With these words Omar Barghouti, co-founder of the Palestinian-led Boycott, Divestment and Sanctions (BDS) movement, introduces an online conversation taking place on Saturday May 7 at 2pm between him and Egyptian writer Ahdaf Soueif, founder of the Palestine Festival of Literature – PalFest.
Sign up here for the seventh Corin Redgrave Memorial Lecture – Palestine: Bringing down the curtain on apartheid. It will be a dialogue between two speakers at the cutting edge of the fight for the rights of the Palestinian people. Publicity for the event appears below.
Tickets cost £5 each. Proceeds go Artists for Palestine UK.

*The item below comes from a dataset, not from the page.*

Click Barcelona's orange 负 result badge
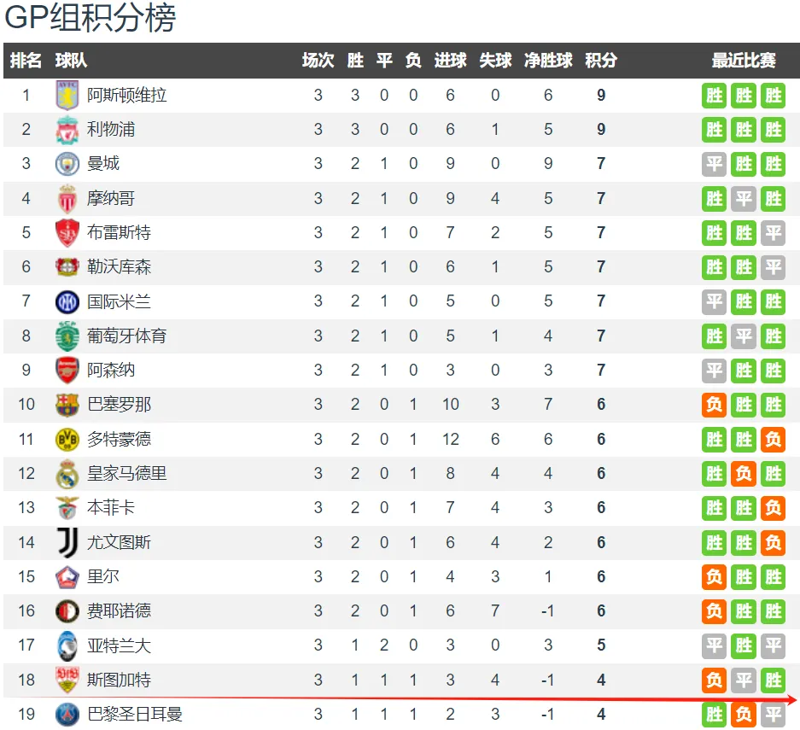Screen dimensions: 800x730 [714, 405]
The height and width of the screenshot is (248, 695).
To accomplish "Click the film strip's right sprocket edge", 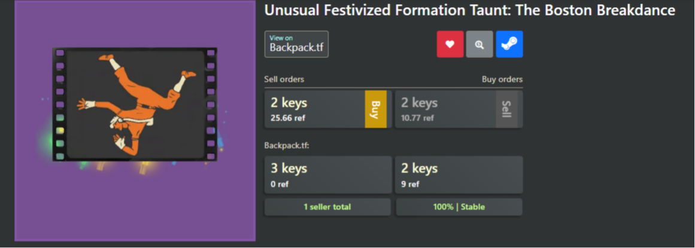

Corin Redgrave Memorial Lecture 2022 – online at 2pm Saturday May 8
Corin was a founder of the Guantanamo Human Rights Commission and Peace and Progress – A Party for Human Rights. He was tireless in his opposition to the invasions of Afghanistan and Iraq and the so-called ‘War on Terror’ and his work was recognised both at home and abroad. He was also a wholehearted supporter of the Palestinian right to self-determination and a patron of the Palestine Solidarity Campaign (PSC). Corin understood that opposition to the ‘War on Terror’ and support for the Palestinian struggle were indivisible. Writing in a Manifesto for Peace & Progress he stated that the impending invasion of Iraq was firstly a catastrophe for the children of Iraq and neighbouring countries and “Second, for the people of Palestine, for whom all prospect of an end to Israeli occupation will be postponed indefinitely”.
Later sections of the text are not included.